Sarah Jean jerked her head sideways and her eyes flared up in anger. Her mother saw the look and repeated what she’d said. “We know where he is now, don’t we, Sarah Jean?” Sarah Jean just glared. “I was just repeating to Frank and Margaret about the time when Mel accepted the Lord as his personal savior. It was while he was riding home from town one day when he was a boy on the farm. Reverend Millet had given him a lift—”
Then Sarah Jean did the strangest thing. She started humming. The more her mother went on about the religious stuff, the louder Sarah Jean hummed. It was the same tune she’d been humming when we’d been at Corky’s place. It sounded like a hymn and while Sarah Jean hummed it she looked straight at Mel’s face, as if she were singing it just for him. The other relatives all grew quiet and Sarah Jean’s mother stopped what she was saying. “Don’t you be singing that,” she said between her teeth, low, but Sarah Jean kept singing. It wasn’t humming any more, because she’d let her mouth come open so that it was more like singing without words, with a sweet “ah” sound coming from her. Her mother kept glaring at her and whispering for her to stop, saying she had no right, but Sarah Jean didn’t seem to hear her. She hummed through the song twice, softly, and when she stopped, one of her aunts came to her and kissed her on the cheek, saying that God must have given her such a voice just to put Mel at peace. Sarah Jean’s mother got more upset then—you could see it in the way she clicked her jaw, as if she were grinding on her teeth—and Sarah Jean only smiled and tugged at my hand. I couldn’t move. Her mother’s stare had me transfixed. Sarah Jean tugged again. “Come on, Howie,” she said, and this time I followed her to where Corky was standing in back of all the chairs.
“I got an idea,” Corky whispered to us. “How about us three cutting out of here and doing something together?” I shrugged and looked at Sarah Jean. She was smiling, her cheeks glowing. “It’s okay,” Corky said. “Mel wouldn’t wanna make me hang around all day looking at him and saying a bunch of crap to all these jerks coming to say how sorry they are. Bastards. Half the people who’re gonna be here never even knew him—they’ll just be doing it for my old man and my mother. Anyway, the funeral’s not till Monday—we can come back tonight or tomorrow if you want. I’m just too damned restless today—”
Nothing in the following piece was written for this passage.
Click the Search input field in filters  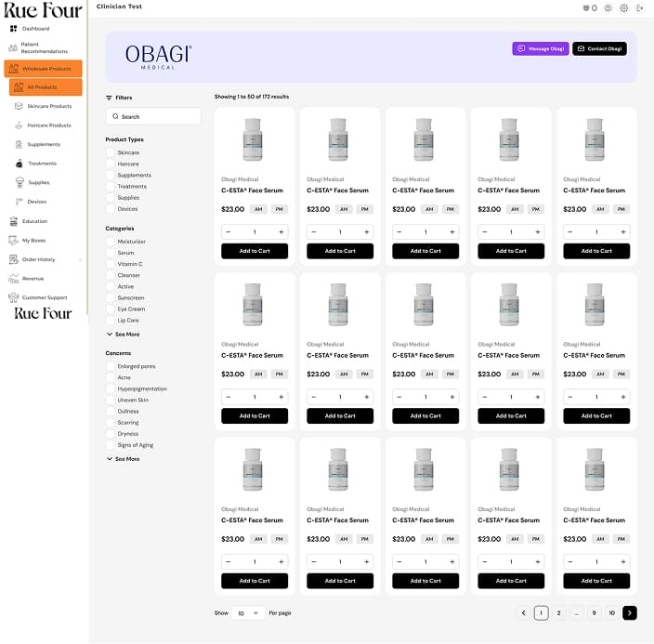(153, 116)
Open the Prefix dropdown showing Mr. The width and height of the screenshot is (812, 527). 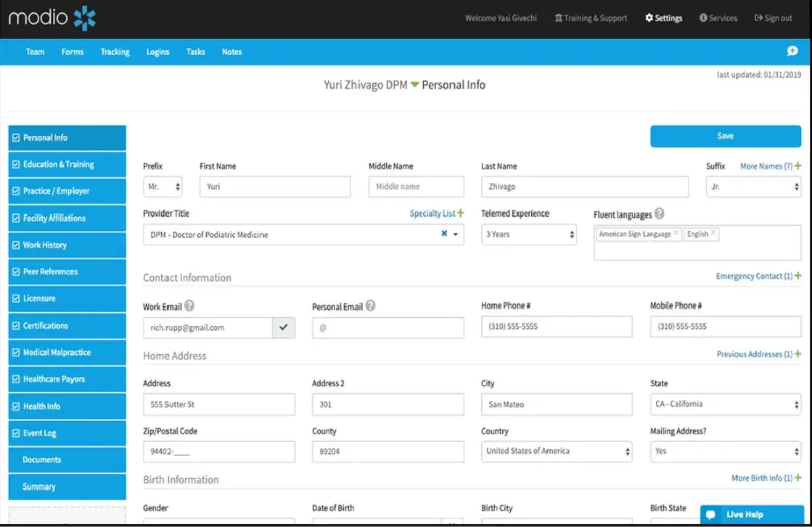[163, 187]
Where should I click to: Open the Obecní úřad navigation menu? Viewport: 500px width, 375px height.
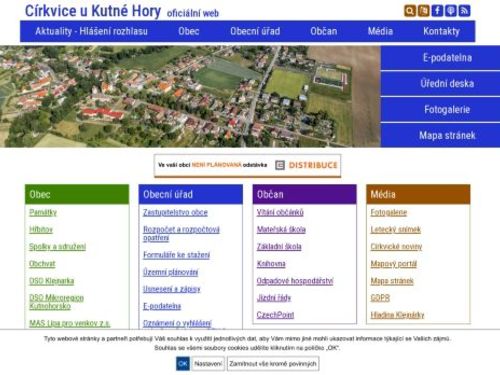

“I like Rhoda,” Sarah Jean said. “She’s real pretty—”
“Come on,” Corky said. “Am I gonna go alone, or are you two coming with me—?”
Sarah Jean didn’t seem to be listening to Corky. She left us and went to Rhoda. She knelt down next to her and took Rhoda’s hand in hers, then said something. Rhoda stopped crying and tried to smile and they talked to each other for a minute. Then Sarah Jean came back. “I told Rhoda,” she said. “Let’s go.”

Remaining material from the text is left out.